Interestingly, even FOX News’ Bill O’Reilly was honest, albeit despicable, in his assessment of the browning of America on election night 2012. He said, “The white establishment is now the minority,” and then he went on to insultingly suggest that minorities in America are essentially shiftless moochers off hardworking white people, which is why they reelected President Barack Obama and did not vote for Mitt Romney. Bill O’Reilly claims to be pro-amnesty for the children of illegal immigrants, but he reveals his true white nationalist beliefs when he speaks candidly about the ethnic composition of the American population.
It is important to note that O’Reilly was talking about legal immigrants to America in his election analysis, inasmuch as illegal immigrants cannot vote. O’Reilly voiced the concern that many in the white right feel about the current ethnic composition of the country. When those on the right talk about amnesty leading to the end of the Republican Party, they are essentially making the same point that O’Reilly did on Election Night—just in a much more cravenly fashion.
Respect for the rule of law and strong national security are arguments against illegal immigration that all minorities can relate to, inasmuch as central to those arguments is unimpeachable logic—not xenophobia and ethnic hatred. By contrast, when the focus of the argument against illegal immigration is that the GOP is at a political disadvantage without a majority-white population, this is something to which minorities pay attention, and it further repels them from the Republican Party. It’s incredibly pitiful that the Democratic Party—the political party that spawned the Ku Klux Klan—can now thrive in a multi-ethnic country, but the Republican Party—the Party of Lincoln—now needs an exclusively white country to win elections. Something has seriously gone wrong.

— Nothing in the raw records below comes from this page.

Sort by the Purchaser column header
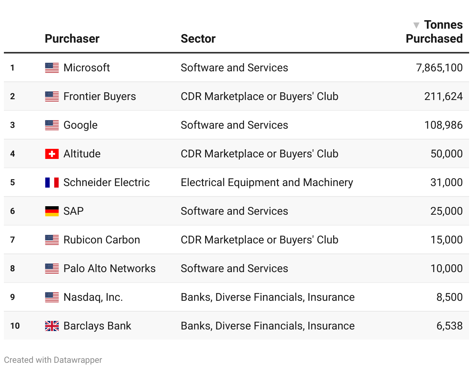This screenshot has width=473, height=369. 72,39
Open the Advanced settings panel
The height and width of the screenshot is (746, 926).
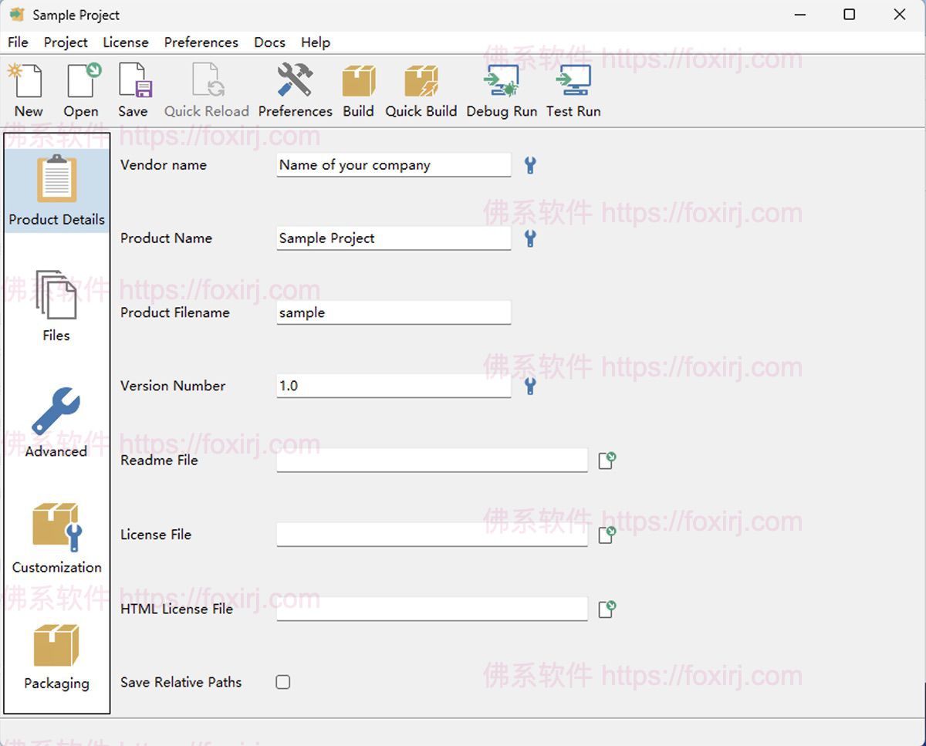[55, 420]
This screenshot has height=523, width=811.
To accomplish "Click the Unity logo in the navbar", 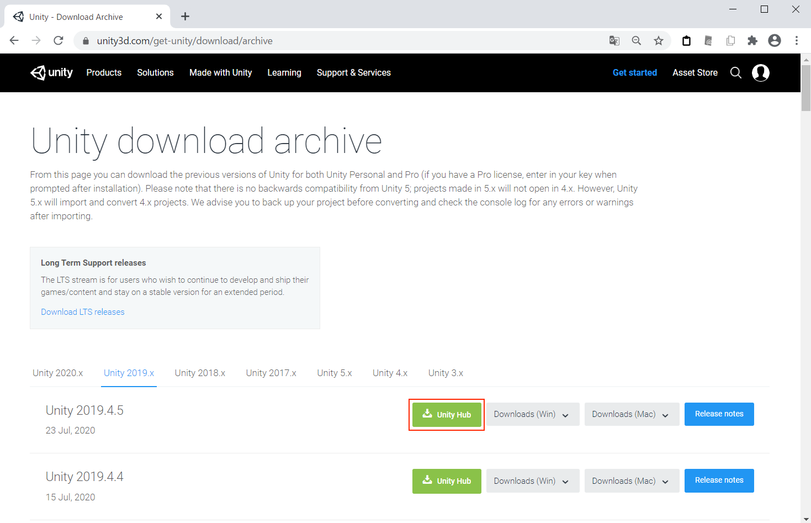I will [x=51, y=73].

The reason why some Republicans claim that amnesty would mark the death of the Republican Party is because they have no plans of appealing to Hispanics to ensure that they become a Republican Party voting bloc for many decades to come. Any suggestion or attempt to appeal to Hispanics with carefully tailored conservative policy arguments is generally scoffed at as an effort at political pandering. Such Republicans—although they will deny it—believe in the concept of ethnic political determinism (the idea that certain ethnic groups are destined to hold certain political affiliations and are largely impervious to alternative political information). The notion that amnesty will mark the death of the GOP misses the point—the Republican Party is already on the road to extinction due to the GOP’s dogmatic refusal to engage minorities with an invigorating conservative message, and Republicans’ ignorant repetition of counterproductive talking points that alienate minority communities.

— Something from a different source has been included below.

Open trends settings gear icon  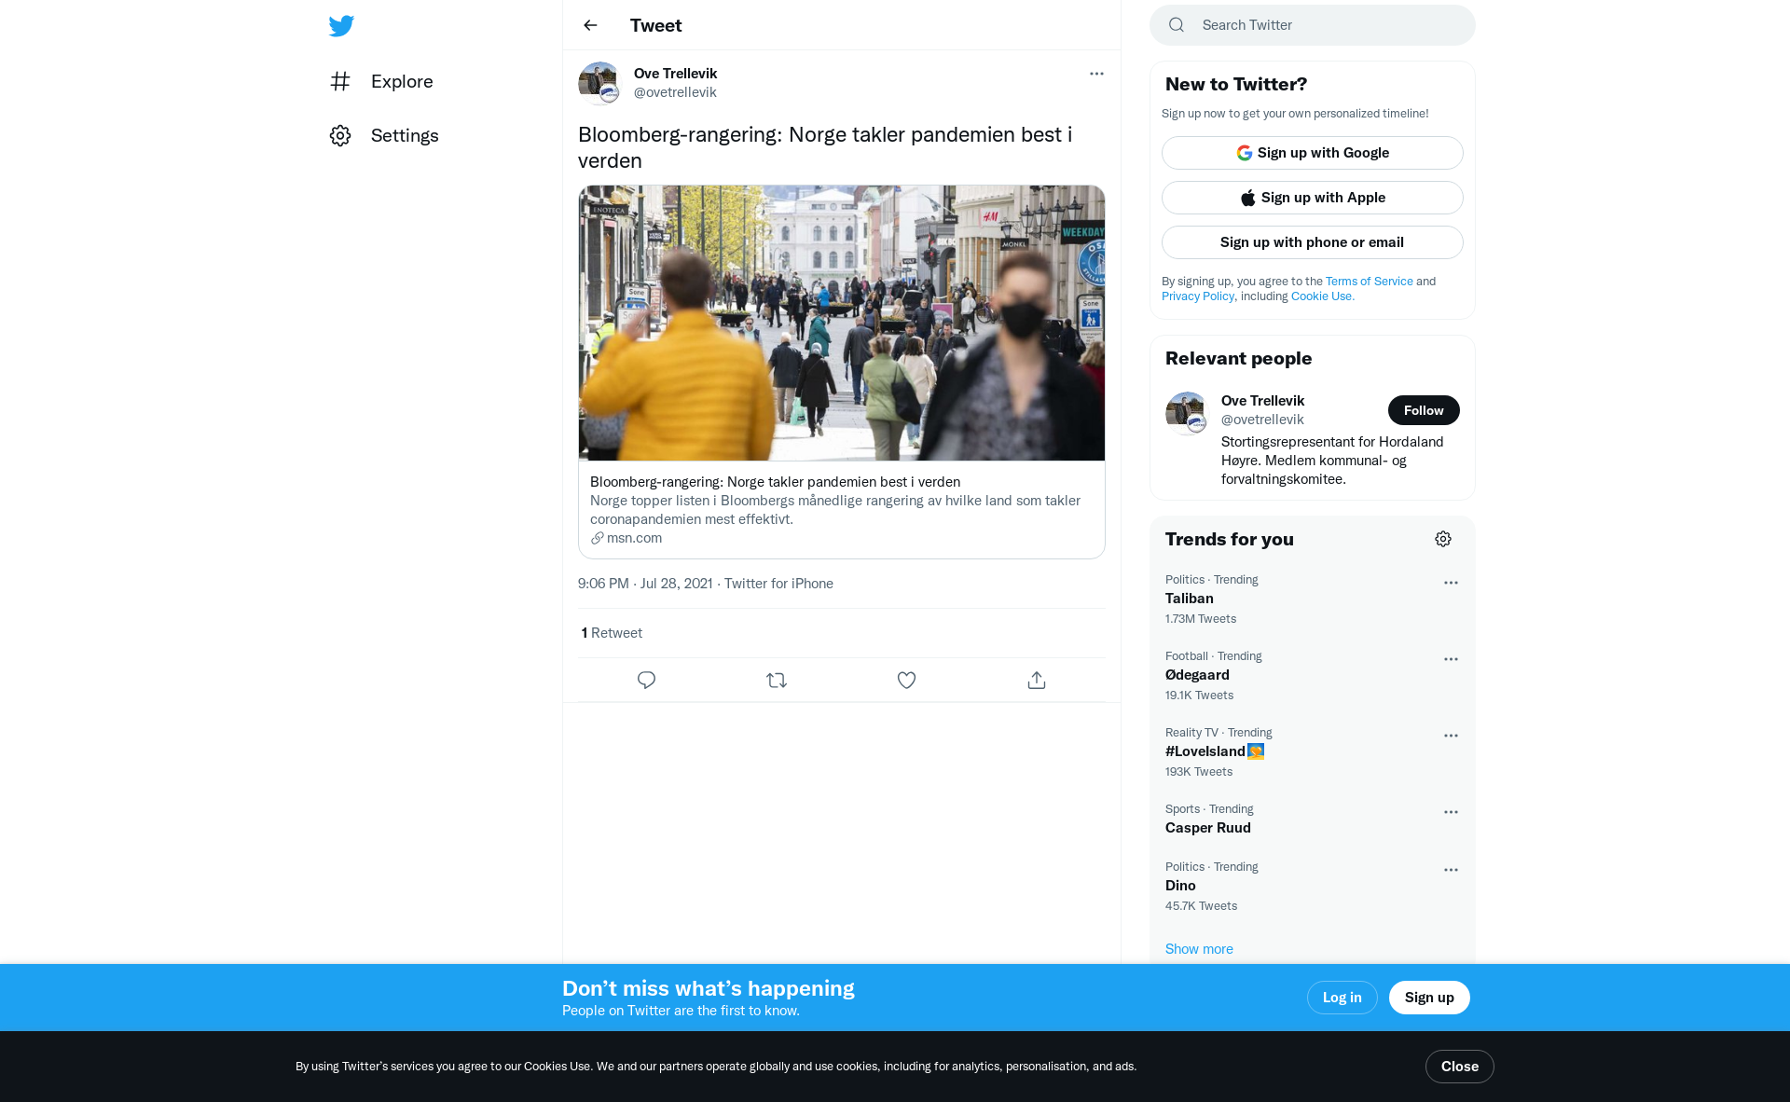1442,539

When Republicans are not repeating the “Amnesty will be the death of the Republican Party!” canard, they are engaging in fallacious argumentation about how illegal immigration damages the American economy, since these immigrants are likely to go on welfare. This is a losing argument because it is simply untrue. There is an economic consensus, including among economists who oppose illegal immigration, that all immigration is salutary to the American economy. Those who solely look at the welfare collected by immigrants, while ignoring any other ways that immigrants could positively affect the economy, are guilty of reasoning like the proverbial bad economist that Henry Hazlitt describes in his book, Economics in One Lesson—that is, they have their sights firmly fixed on welfare, so they are completely blinded to the copious ways immigrants, regardless of immigration status, enhance the American economy by creating more demand for goods and services throughout society. Economic arguments against illegal immigration are, by and large, embarrassing displays of bad economics.

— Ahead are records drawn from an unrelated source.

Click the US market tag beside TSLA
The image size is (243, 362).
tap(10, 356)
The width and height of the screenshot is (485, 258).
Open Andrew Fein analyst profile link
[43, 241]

The primary, serious conservative position on illegal immigration is opposing it because it violates the rule of law and imperils America by making the country susceptible to terroristic activity. People have every right to oppose illegal immigration because they would much prefer to live in an America that is largely, if not wholly, inhabited by whites; however, that argument is a white nationalist argument—not a conservative one. They can disguise their true feelings with the benign-sounding catchphrase, “The GOP is over if amnesty is passed!” But minorities know exactly what they mean.
White nationalism is not an ideology that can win in an increasingly diverse America—no matter how carefully it is disguised with the sheep’s clothing of conservatism.